There will be a time to consider the import and effect of Jack's final letter, and of his tenure as leader of the NDP.

Now is not that time.

Now is to, hopefully, just take a few days of non-partisan appreciation for Mr. Layton's long effort to create what HE saw as the ideal society.

Of course, writers such as Tim Naumetz from the Hill Times, and NDP MP Pat Martin suggesting that Jack Layton was as significant as Martin Luther King Jr., essentially reach out to invite debate on such a point.

But - unlike Naylor and Blatchford, I think the time to discuss Jack's legacy is not today - other than to appreciate the abiding respect he showed for the democratic process in working tirelessly for an ideology which was not likely to ever put his party in power, but which he toiled to promote nonetheless.

sharonapple88 said...

An odd defense of Blatchford's column is that it was a natural response to Layton's letter.
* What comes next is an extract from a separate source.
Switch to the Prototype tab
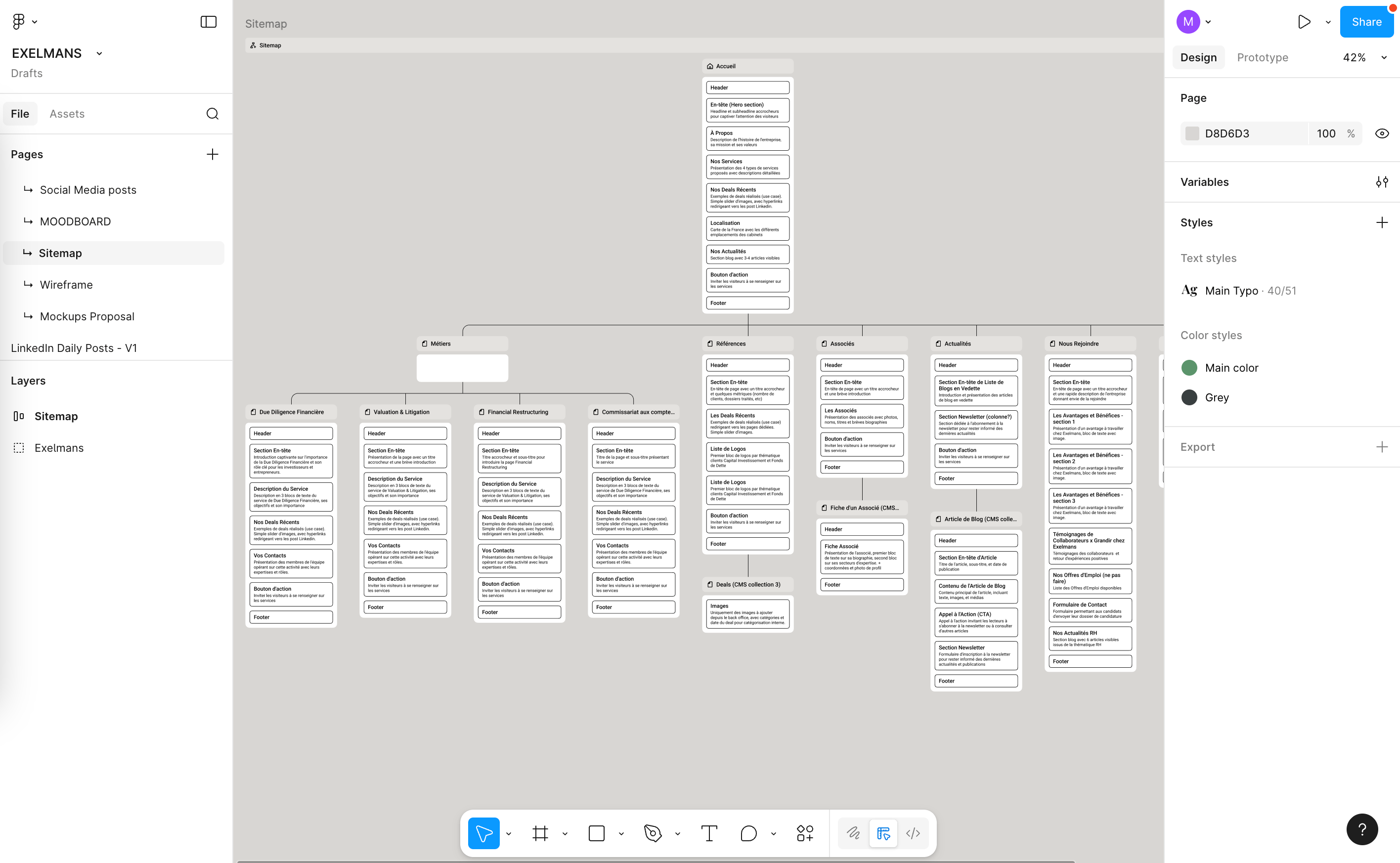 click(x=1262, y=58)
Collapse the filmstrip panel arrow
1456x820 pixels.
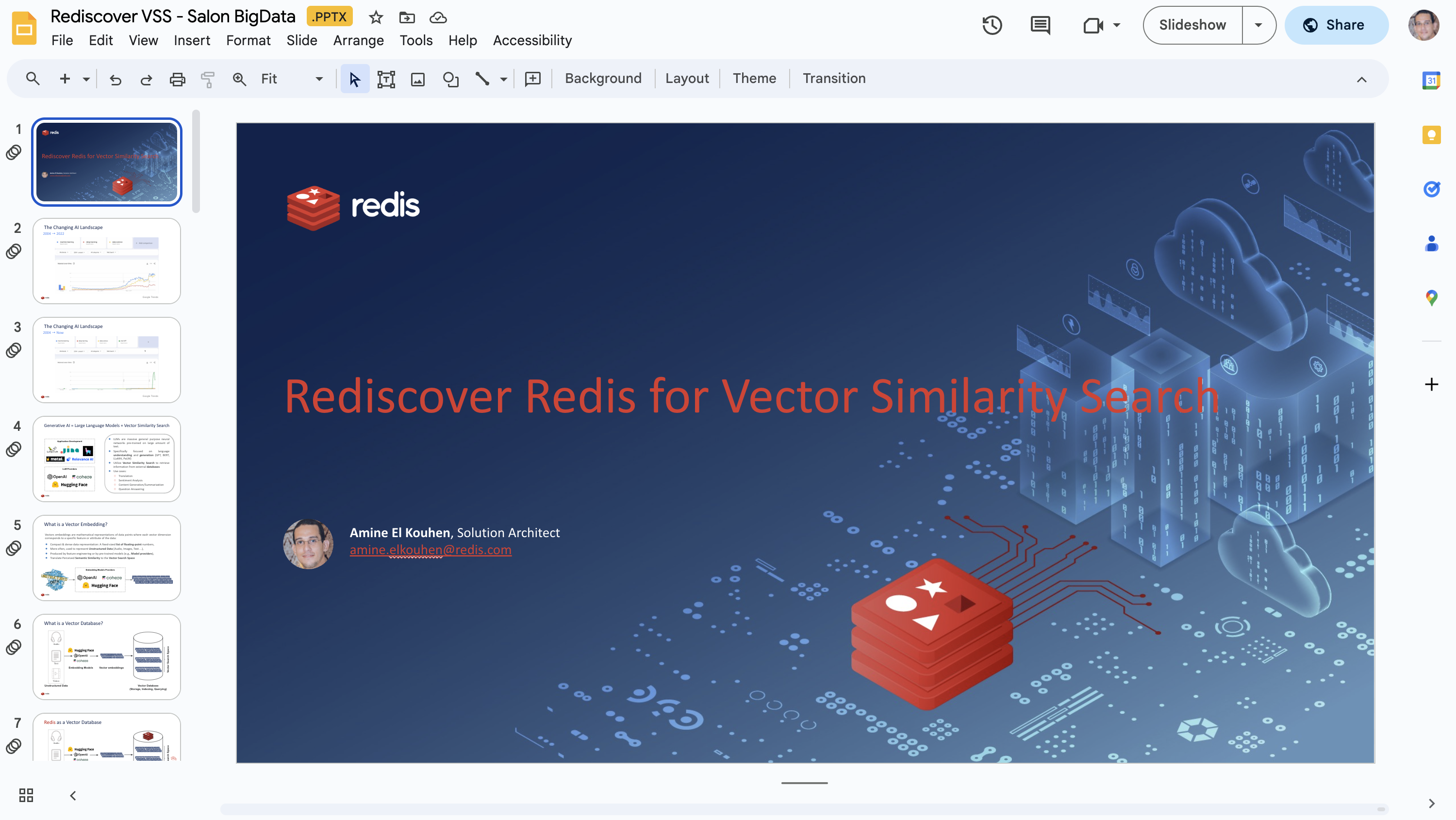click(73, 795)
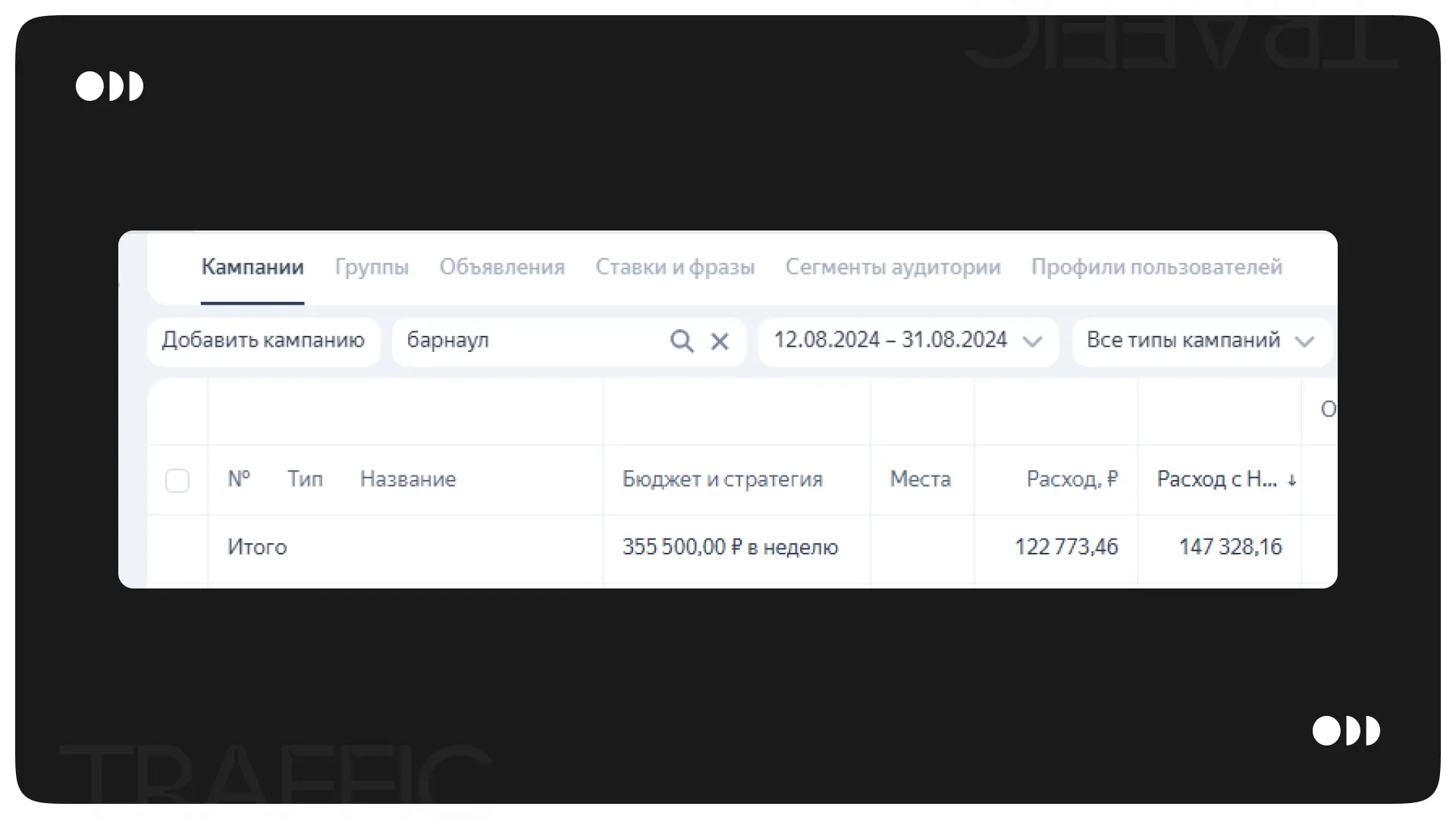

He struck out, so they had to strike back. It would be nice if they were fighting someone who could potentially fight back....

Holly Stick said...

Good letter in the Calgary Herald:

"...After rereading Jack's letter, I'd love to know which of the issues he asks us to commit to, your paper disagrees with..."

http://www.calgaryherald.com/opinion/Universal+values/5310824/story.html

Richard said...

The issue isn't that Layton wrote (or co-wrote) a partisan final letter. The issue is that the NDP is trying to exploit it as some sort of inviolable, holy text that is beyond critique. Jack Layton was a good politician with some good and bad ideas, but the shameless use of his death by his political party, and their suggestion that they should be immune to criticism of the political agenda they are trying to push and their use of Layton's corpse to promote it is offensive to me. I'm sure people wil be offended by my take on it, but suggesting that we must all remain reverential during the NDP's ghoulish expolitation of Layton's death is a cheap ploy and I'm not falling for it.

Holly Stick said...

Richard wants to make it all about the victimization of Richard.

Richard said...

I'm not sure where you're getting that from, Holly. Thou dost project, perhaps?

This is a simple a matter as calling the NDP and some of its supporters on exploitation and BS.